- Data to use -
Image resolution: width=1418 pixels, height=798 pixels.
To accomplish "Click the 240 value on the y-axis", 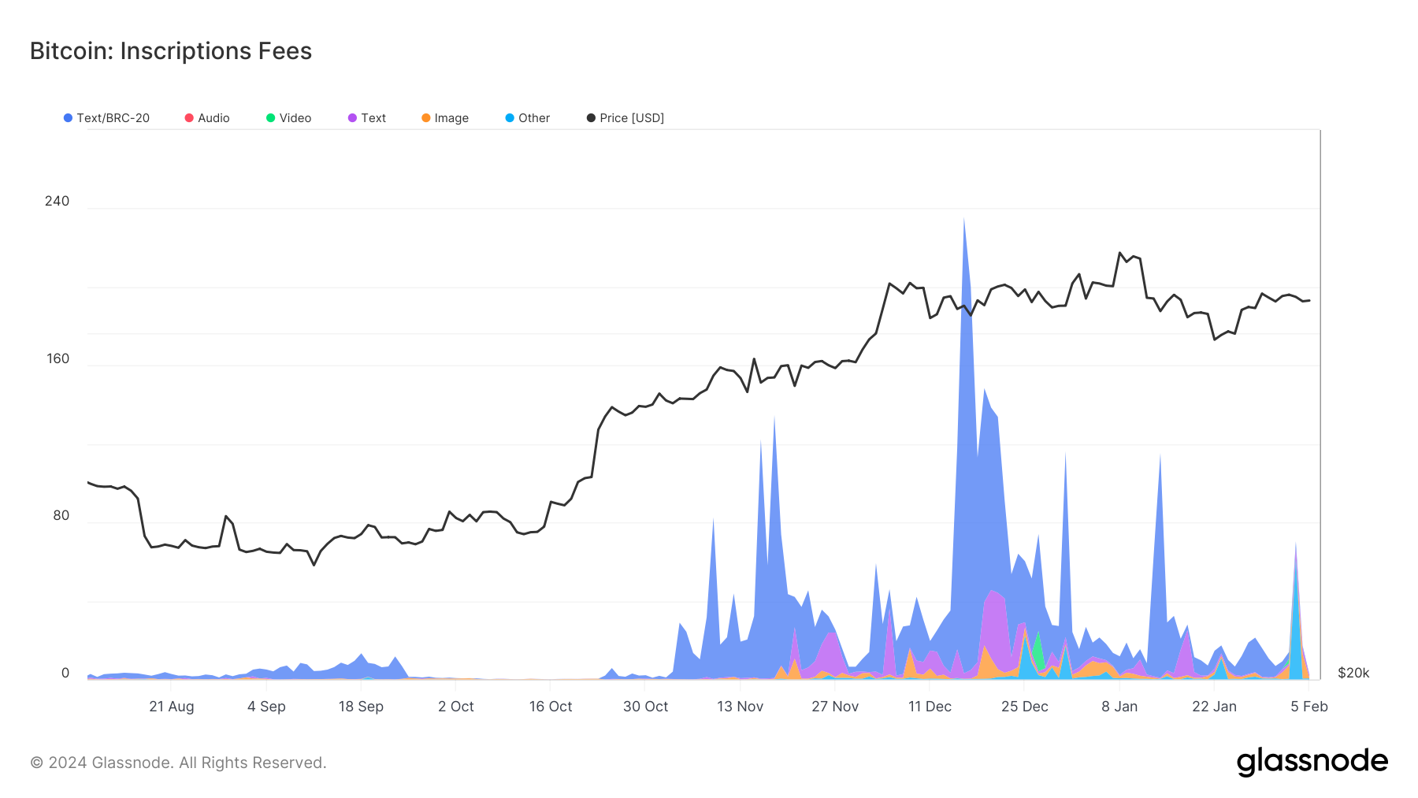I will pyautogui.click(x=58, y=200).
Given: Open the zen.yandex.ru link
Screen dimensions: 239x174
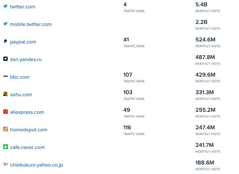Looking at the screenshot, I should [x=26, y=60].
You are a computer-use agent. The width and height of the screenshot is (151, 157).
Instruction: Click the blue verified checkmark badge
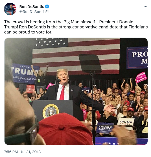[x=47, y=6]
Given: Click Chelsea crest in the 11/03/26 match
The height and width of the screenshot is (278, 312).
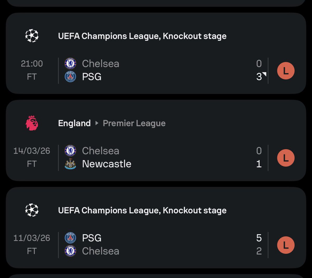Looking at the screenshot, I should tap(70, 251).
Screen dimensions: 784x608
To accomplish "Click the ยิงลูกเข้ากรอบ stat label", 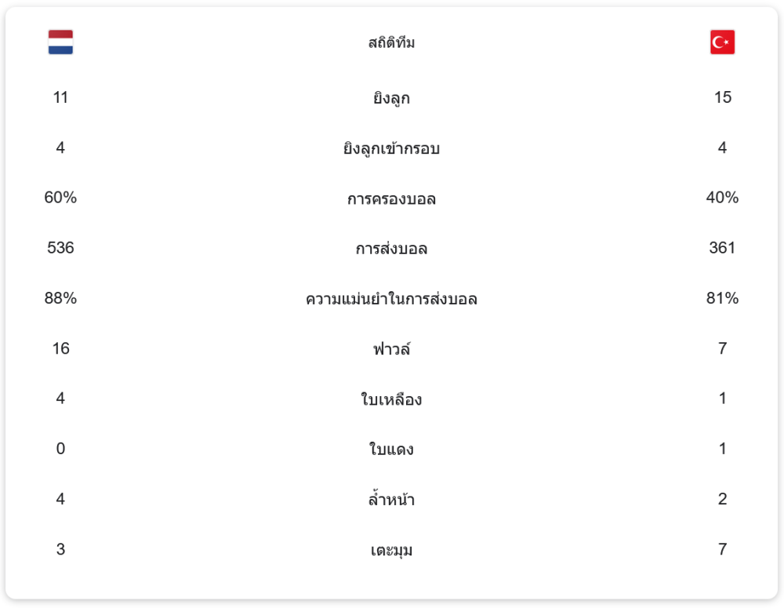I will (x=391, y=148).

- Work to do -
Rewrite the listing, starting at the line that has "Given: Open the zen.yandex.ru link" and stopping after the line that has "Looking at the screenshot, I should tap(70, 251).", with "Given" changed to "Task" and everything else left as is. Omit the pictures from your output.

- Solution for this problem -
Task: Open the zen.yandex.ru link
Screen dimensions: 239x174
Looking at the screenshot, I should [x=26, y=60].
You are a computer-use agent. The width and height of the screenshot is (151, 157).
Instruction: Click the blue verified checkmark badge
[x=47, y=6]
Task: Click Chelsea crest in the 11/03/26 match
The height and width of the screenshot is (278, 312).
Looking at the screenshot, I should tap(70, 251).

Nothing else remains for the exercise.